Someone asked about ‘risk velocity’ in the Linkedin discussion groups. She was asking about its use as a criteria in prioritising risks. But she was also interested about the term itself. Why ‘velocity’? What did the (so far anonymous) coiners of the term have in mind? The original poster notes that definitions of the term were very vague.
Subsequent comments from the other posters bear this out – it seems everyone had their own thoughts about what risk velocity meant. I myself had none, having not heard of this term before.
One poster suggested that risk velocity is about the ‘timeframe within which the risk event might occur’. That is, ‘risk proximity’ (which begs the question – what’s the difference between the two?).
Another poster posited that risk velocity is not the proximity of the risk itself, but the time to impact of its consequences. That is, how much time do we have before the consequences happen after the risk occurs? This poster rather correctly points out that the common measure of risk, which is “probability x impact”, tells us nothing about when either the risk or its impact might occur.
A third poster comments that he sometimes uses ‘Velocity of Risk’ to describe the state of the financial market. Presumably, during a volatile situation, the velocity is higher. This is somewhat akin to wind velocity, blowing more violently in a hurricane, and much more calmly in normal weather.
A commenter named Val brings forward her own use of the term. If I understand her correctly, she uses risk velocity to describe how the risk grows the longer it takes to mitigate its occurrence. Her example tells me she is talking about the impact growing the longer we wait to mitigate.
Someone named Peter chimes in, properly noting that ‘velocity’ is a vector – a measure containing both magnitude and direction. He posits that perhaps the term includes (or should include) the idea of something that is moving in a certain direction. Perhaps we are running directly into the risk (or the risk is bearing directly towards us), perhaps it might be a glancing blow, perhaps it may bypass us.
Yet another poster writes that her use of risk velocity is about assessing the likelihood of an event in a specific timeframe, that is, assessing that an event has a 50% chance of happening in the next 3 months, is much more useful than merely saying it has a 50% chance of happening. While certainly sound, I just don’t see that this has any connection at all about velocity.
In a later post the original poster reveals her own understanding, which is that risk velocity was about the rate of change of the likelihood, and not at all about the impact.
There were dozens of other further comments, too many to note here. Some went beyond the original question, but providing interesting insights.
But what of it? What about risk velocity? Can it be used to rank risks? I think the idea of getting a good understanding of when a risk might occur (risk proximity) and how soon the impact will happen after the risk event occurs is sound, but very inadequate.
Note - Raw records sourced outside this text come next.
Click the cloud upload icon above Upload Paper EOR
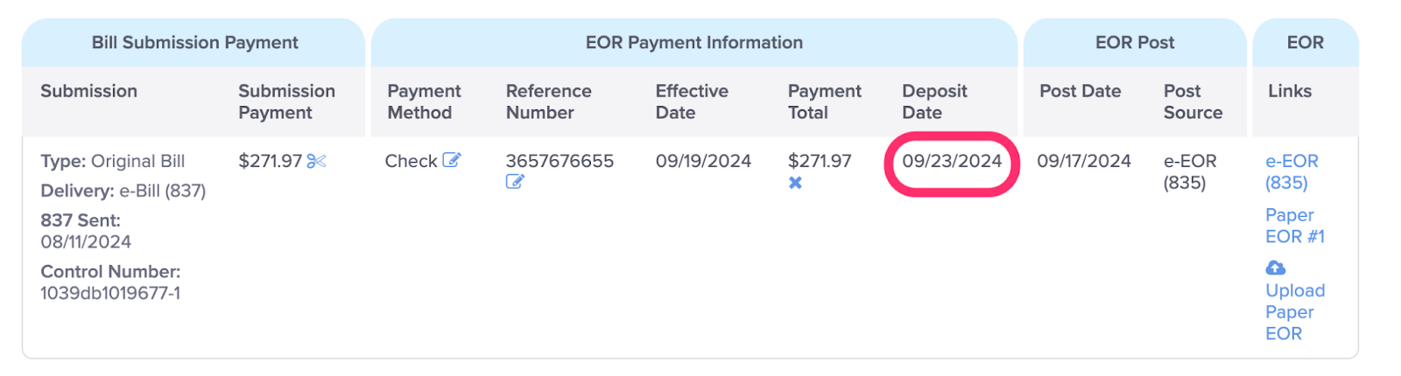The height and width of the screenshot is (376, 1401). pyautogui.click(x=1276, y=268)
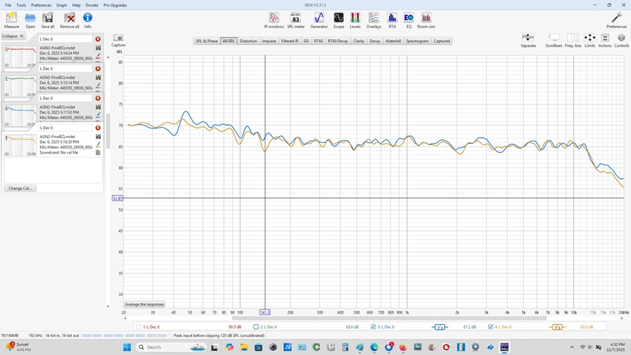Open the EQ window
631x355 pixels.
click(x=408, y=19)
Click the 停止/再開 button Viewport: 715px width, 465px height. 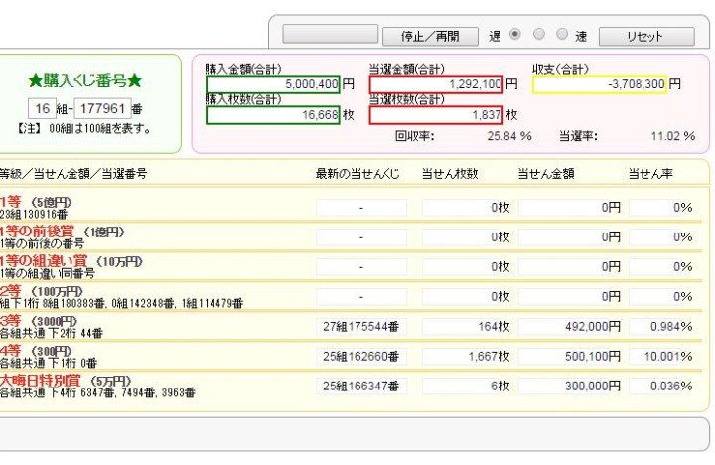pyautogui.click(x=430, y=36)
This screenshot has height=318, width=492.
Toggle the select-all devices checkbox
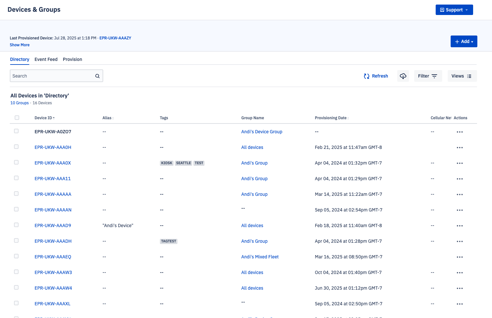point(17,118)
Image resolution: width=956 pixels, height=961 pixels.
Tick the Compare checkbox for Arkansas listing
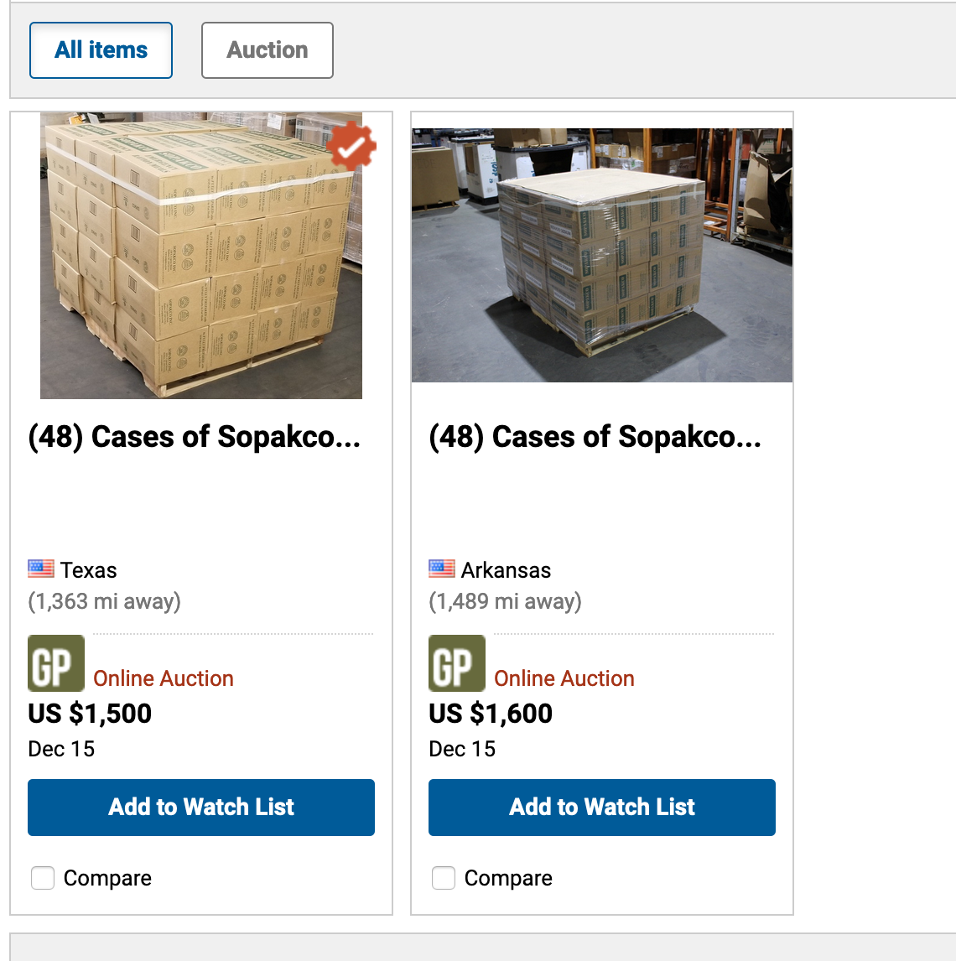(x=444, y=878)
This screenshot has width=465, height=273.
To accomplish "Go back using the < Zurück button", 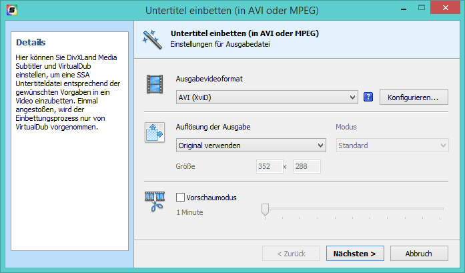I will (291, 254).
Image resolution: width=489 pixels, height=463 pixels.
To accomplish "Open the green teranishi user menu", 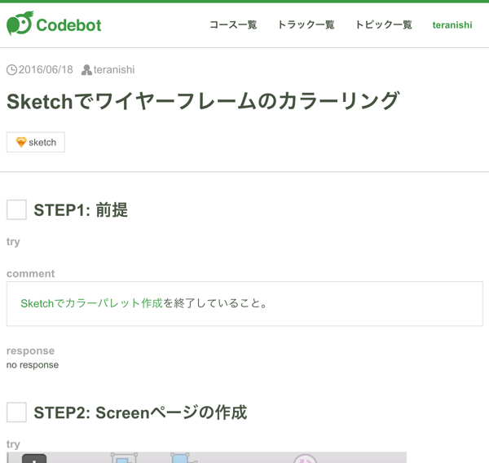I will pyautogui.click(x=452, y=25).
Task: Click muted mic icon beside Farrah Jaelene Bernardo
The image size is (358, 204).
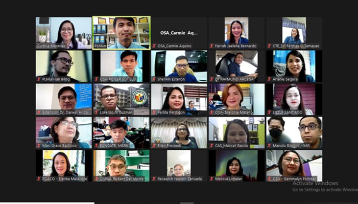Action: [212, 46]
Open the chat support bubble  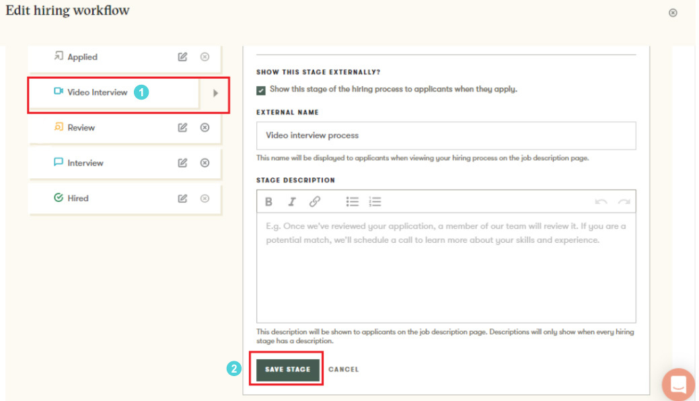coord(678,384)
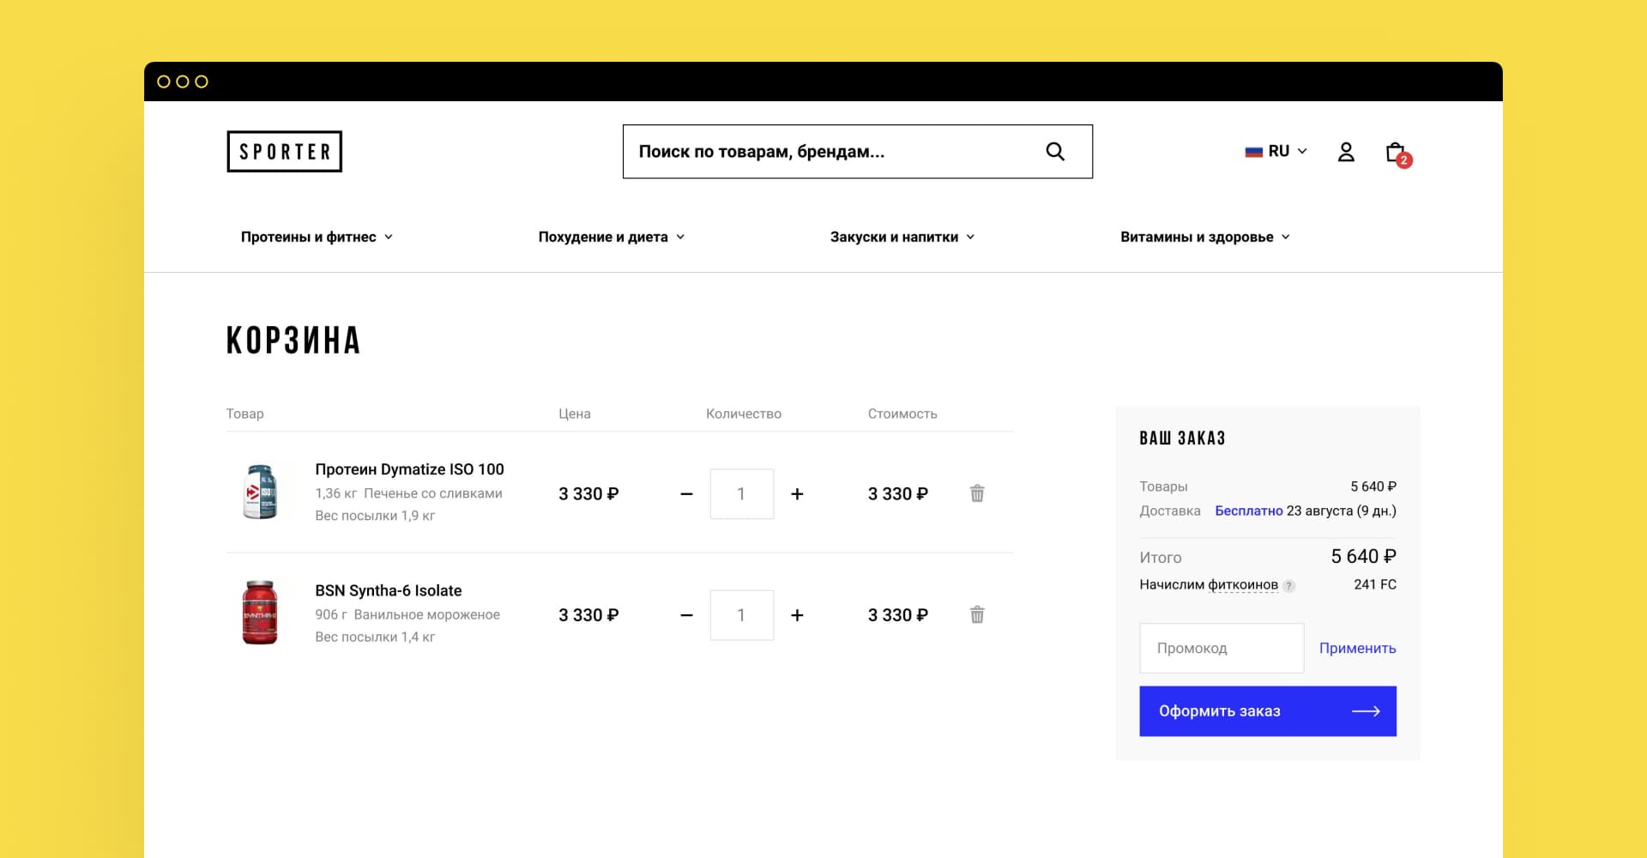The image size is (1647, 858).
Task: Open the shopping bag cart icon
Action: pyautogui.click(x=1397, y=153)
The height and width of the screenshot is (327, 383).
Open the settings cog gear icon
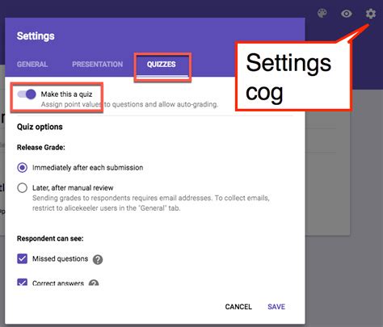tap(371, 14)
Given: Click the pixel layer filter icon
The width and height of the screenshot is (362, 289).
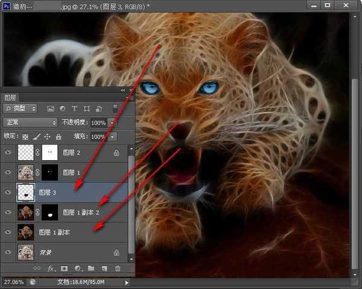Looking at the screenshot, I should 51,109.
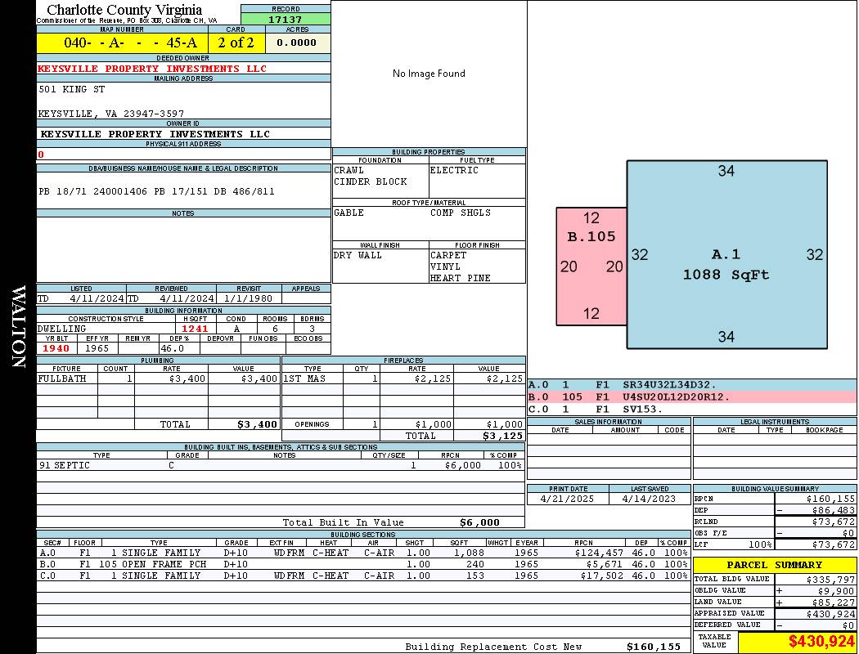Click the Building Replacement Cost New $160,155
859x654 pixels.
(653, 647)
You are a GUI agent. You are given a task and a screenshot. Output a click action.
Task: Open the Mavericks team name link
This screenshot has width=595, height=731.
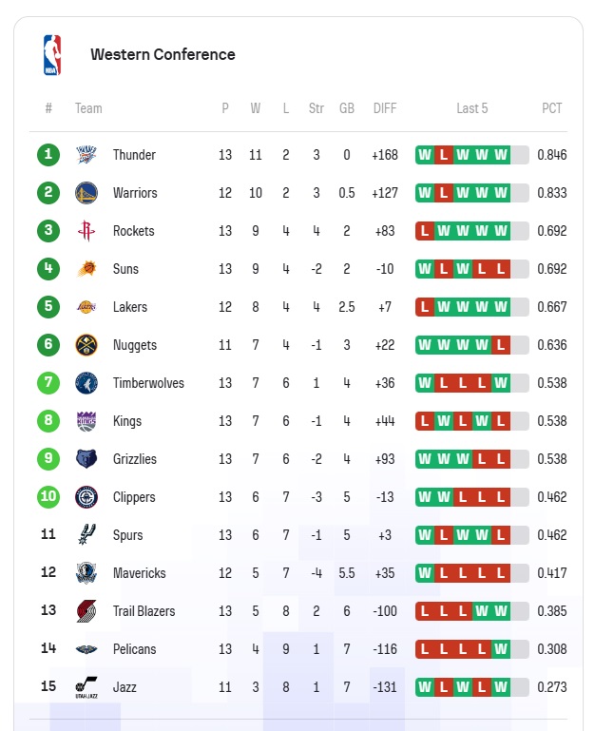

First, which impact are we talking about? The initial impact? The follow-on impacts? The maximum impact? You need a good understanding of the impacts, when they will occur, how they will occur, in which order, and so on. Some impacts will occur immediately, some will occur later. How can a single risk velocity number capture these characteristics?
Risk velocity, as a singular number to be used for ranking risk events according to when their impact is to occur after the event, might appear to be simple and useful. I think it has a use as a label to allow us to find those risks which may have a early impact, but as a prioritising value, I find it to be too ambiguous and potentially misdirecting.